Wondering what your neighbor who works for the state of New York gets paid? A new Web site, seethroughny.net, has a searchable database of salary information on more than 263,000 state employees, including professors at the city and state universities (students may be surprised to learn that some of their professors are paid more by the taxpayers than is Assembly Speaker Silver). From the site one can also download a copy of the 165-page contract between the City of New York and the United Federation of Teachers, and the half-page agreement between Chancellor Klein and Mayor Bloomberg that sets out the terms by which the schools chancellor is employed. Union and superintendent contracts for the state’s other school districts are also available for download on the site.

There is a searchable database of “member item” spending, letting one figure out which state lawmakers allocated taxpayer funds, and how much, to the Staten Island Sports Hall of Fame, which to the Woodstock Poetry Festival, which to the Episcopal Diocese of Albany, and which to the Mill River Rod and Gun Club. The site, which is a project of the Manhattan Institute’s Empire Center for Public Policy, is a neat example of how the power of the Internet can join with New York State’s relatively strong Freedom of Information Law to make facts about state government more easily accessible to the general public.

The launch of the site comes amid a state budget crisis and amid a flurry of recent reports about the way Albany operates as a kind of vending machine for special interests that insert campaign contributions and are rewarded many-fold with taxpayer dollars. Just yesterday, The New York Sun’s front page brought news that Governor Paterson had agreed to give the state troopers a 14% pay raise just weeks after receiving a $25,000 campaign contribution from the political action committee of the troopers. And the Post and the News reported on comments made by the Senate minority leader, Malcolm Smith, a Democrat, who is said to have told lobbyists that giving money to Senate Democrats would be like investing in an initial public offering.

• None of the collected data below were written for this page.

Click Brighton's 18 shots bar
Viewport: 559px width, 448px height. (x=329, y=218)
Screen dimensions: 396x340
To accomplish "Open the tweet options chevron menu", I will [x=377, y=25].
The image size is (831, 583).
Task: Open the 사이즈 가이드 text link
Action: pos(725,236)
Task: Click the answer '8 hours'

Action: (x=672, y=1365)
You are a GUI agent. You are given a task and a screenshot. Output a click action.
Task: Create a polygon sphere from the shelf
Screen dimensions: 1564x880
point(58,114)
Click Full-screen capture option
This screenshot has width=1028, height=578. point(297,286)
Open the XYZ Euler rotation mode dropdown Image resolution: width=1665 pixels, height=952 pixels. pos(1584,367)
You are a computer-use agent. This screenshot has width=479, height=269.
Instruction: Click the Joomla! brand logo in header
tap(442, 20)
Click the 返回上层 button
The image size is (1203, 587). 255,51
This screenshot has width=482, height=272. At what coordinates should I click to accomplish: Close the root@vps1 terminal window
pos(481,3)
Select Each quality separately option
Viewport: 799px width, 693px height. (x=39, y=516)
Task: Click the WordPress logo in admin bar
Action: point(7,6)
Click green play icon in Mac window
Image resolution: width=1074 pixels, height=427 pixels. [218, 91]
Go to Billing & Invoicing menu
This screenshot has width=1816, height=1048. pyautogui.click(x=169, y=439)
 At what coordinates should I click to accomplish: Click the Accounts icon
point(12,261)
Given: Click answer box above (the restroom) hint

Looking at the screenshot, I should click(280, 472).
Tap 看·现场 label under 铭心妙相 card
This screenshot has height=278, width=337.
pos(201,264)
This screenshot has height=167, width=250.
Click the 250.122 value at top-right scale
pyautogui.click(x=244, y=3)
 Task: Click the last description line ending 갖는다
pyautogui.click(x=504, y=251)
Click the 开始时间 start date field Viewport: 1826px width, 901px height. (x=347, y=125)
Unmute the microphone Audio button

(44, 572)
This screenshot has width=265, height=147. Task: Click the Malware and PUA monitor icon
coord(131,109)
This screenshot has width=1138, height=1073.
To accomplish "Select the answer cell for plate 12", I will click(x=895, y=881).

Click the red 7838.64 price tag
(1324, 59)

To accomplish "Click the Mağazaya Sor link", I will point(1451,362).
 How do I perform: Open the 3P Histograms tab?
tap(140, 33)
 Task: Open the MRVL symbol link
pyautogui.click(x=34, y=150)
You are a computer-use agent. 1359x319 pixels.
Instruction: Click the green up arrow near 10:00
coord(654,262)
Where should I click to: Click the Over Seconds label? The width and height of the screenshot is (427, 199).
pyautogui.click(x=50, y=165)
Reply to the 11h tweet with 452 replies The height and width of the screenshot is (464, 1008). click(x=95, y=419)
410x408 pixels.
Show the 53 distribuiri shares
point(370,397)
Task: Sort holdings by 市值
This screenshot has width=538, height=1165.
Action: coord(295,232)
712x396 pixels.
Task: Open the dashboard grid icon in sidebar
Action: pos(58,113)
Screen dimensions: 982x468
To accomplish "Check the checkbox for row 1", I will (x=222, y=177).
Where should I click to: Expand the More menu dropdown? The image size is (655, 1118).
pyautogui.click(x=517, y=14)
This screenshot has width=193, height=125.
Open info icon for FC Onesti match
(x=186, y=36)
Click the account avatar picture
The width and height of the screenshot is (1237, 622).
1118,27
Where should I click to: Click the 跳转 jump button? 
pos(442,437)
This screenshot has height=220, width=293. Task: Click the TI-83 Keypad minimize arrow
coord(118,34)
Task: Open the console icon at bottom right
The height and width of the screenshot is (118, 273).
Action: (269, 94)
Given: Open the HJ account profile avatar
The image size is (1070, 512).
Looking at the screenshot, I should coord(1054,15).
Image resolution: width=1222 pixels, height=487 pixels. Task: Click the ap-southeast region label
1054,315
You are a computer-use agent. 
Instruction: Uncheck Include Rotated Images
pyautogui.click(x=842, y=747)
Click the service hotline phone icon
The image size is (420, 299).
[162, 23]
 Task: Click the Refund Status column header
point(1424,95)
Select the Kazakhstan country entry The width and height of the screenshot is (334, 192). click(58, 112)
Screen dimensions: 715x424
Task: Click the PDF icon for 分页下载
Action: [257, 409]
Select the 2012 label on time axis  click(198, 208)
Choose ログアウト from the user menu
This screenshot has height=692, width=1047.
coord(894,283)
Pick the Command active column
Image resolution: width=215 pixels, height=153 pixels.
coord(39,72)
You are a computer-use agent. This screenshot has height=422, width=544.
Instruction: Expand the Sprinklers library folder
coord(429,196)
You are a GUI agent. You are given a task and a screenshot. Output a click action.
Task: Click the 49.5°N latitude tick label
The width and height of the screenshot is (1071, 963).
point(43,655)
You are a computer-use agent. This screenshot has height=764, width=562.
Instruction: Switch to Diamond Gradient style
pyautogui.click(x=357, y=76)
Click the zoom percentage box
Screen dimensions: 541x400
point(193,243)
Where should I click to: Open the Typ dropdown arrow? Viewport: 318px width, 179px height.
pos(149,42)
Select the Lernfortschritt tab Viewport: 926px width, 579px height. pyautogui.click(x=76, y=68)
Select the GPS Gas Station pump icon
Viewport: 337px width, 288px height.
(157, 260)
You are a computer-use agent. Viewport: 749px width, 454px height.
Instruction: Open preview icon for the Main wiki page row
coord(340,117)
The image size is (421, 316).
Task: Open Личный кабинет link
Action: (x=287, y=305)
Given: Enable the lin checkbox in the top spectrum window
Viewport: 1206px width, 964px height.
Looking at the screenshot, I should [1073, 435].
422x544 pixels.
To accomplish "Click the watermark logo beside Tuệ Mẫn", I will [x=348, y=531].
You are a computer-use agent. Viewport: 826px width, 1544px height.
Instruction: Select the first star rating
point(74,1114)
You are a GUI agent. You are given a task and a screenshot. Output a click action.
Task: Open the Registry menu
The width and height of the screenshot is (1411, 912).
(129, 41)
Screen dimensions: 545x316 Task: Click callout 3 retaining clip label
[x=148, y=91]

To clean this all up will be the work of politics, and of constitutional reforms, including ones that would make California and Massachusetts-style statewide ballot initiatives possible. We are not against the state paying a competitive price for the best help it can get; we need the best and the brightest to come into public life. All the more crucial, however, for there to be a sense of probity and proportion in the outlays that are made to our public employees, particularly at a time when the state is itself in a historic spending crisis. It is a situation in which reliable information will make reform an easier task, and on that front seethroughny.net is a welcome resource.